Apesar do interesse que tem florescido em relação a este grupo e ao aumento populacional

destes indivíduos em regime de encarceramento em Portugal, continua a ser necessária a

realização de investigações sobre esta realidade e de estudos representativos da mesma. Contudo,

esta é uma realidade crescente e estes estudos são essenciais para o reconhecimento desde grupo

enquanto integrante da realidade prisional do nosso país e para a melhoria das condições de vida

destes indivíduos. A temática da reinserção social de reclusos considerados idosos será

extremamente pertinente em investigações e estudos a realizar futuramente, tendo em conta que

o processo em questão está ainda pouco explorado politicamente em Portugal e nas sociedades

contemporâneas em geral (Santos e Nogueira, 2014).

O Plano Individual de Reintegração apresenta inúmeras vantagens para a reintegração social

de reclusos, caso a sua aplicação seja devidamente concretizada, visto que possibilita ao recluso

criar e desenvolver algumas das condições necessárias à sua reintegração. Contudo, continua

ainda a ser extremamente necessário atribuir maior ênfase aos reclusos em idade avançada ou

54

idosa e ter em atenção as necessidades específicas e cuidados que, muitas vezes, os distinguem

de outros reclusos. Este fator será assim fulcral para que a sua reintegração social seja realizada

adequadamente.

Para Santos e Nogueira (2015), é possível observar que reclusos mais velhos têm uma

perspetiva negativa quanto às consequências que o seu envelhecimento poderá ter, tanto em meio

prisional como na sua readaptação ao exterior, o que está muitas vezes associado a inseguranças

em relação a possíveis doenças ou incapacidades físicas e motoras que surgem com o avançar

da idade. Muitos dos reclusos entrevistados pelos autores demonstram ter falta de conhecimento

sobre a existência, funcionamento ou modo de acesso de programas para a reintegração. Contudo,

a preparação e motivação do recluso durante este processo é fundamental para que a sua

reintegração seja bem-sucedida. Este é mais um motivo pelo qual estudar e desenvolver esta

problemática em Portugal continua a ser muito necessário.

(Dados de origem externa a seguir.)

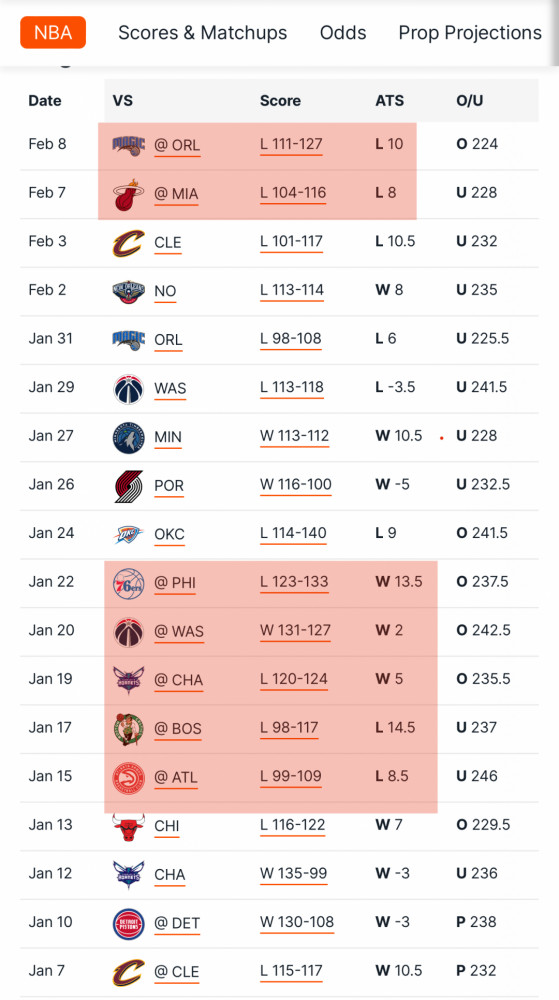559x1000 pixels.
Task: Click the Minnesota Timberwolves logo
Action: coord(128,437)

Torna-se também indispensável que o recluso tenha acesso à informação e saiba como

proceder em relação à sua reintegração em sociedade. Como foi acima descrito, este continua a

ser um dos problemas apresentados no nosso país, pelo que se torna fundamental a

implementação de medidas que permitam ao recluso estar devidamente preparado para este

processo. Associado a este aspeto, importa também referir a importância que a autoestima e

confiança que os reclusos têm durante este período deve também ser fomentada. Em muitos

estudos explorados nesta investigação tanto a nível português como de outros países, é possível

observar a falta de motivação e confiança que este grupo de reclusos apresenta aquando da sua

integração o que poderá, em muitos casos, causar consequências negativas para a sua integração

enquanto membro e integrante ativo da sociedade onde deve inserir-se.

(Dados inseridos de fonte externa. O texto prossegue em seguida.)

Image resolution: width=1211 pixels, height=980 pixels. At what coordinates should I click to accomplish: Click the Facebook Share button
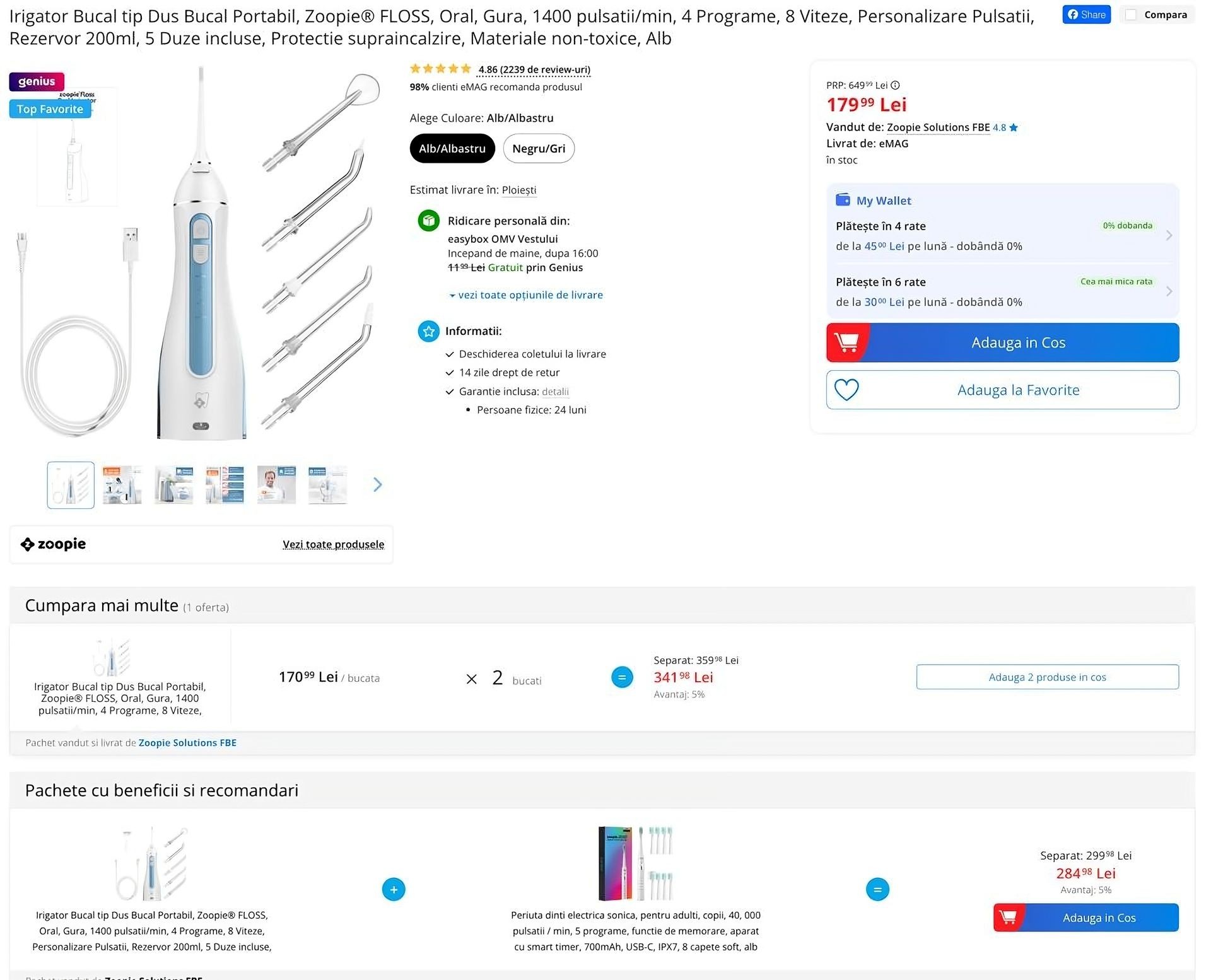1086,15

A título de conclusão, importa referir que a realidade da reintegração de reclusos em idade

avançada apresenta inúmeros desafios, não apenas no nosso país como no mundo. Assim, a ideia

mais importante a reter desta investigação consiste na acreditação deste grupo de reclusos como

grupo constituinte da realidade prisional, apesar do seu número reduzido no meio onde se

inserem, e na dedicação ainda muito necessária para o desenvolvimento de medidas que foquem

especialmente o auxílio e respostas pertinentes às necessidades destes reclusos. Como é possível

observar através da análise realizada entre a realidade dos países estudados, são várias as

medidas que podem ser adaptadas à realidade do nosso país de forma a promover, conhecer e

melhorar as condições de vida e o processo de reintegração de reclusos em idade avançada.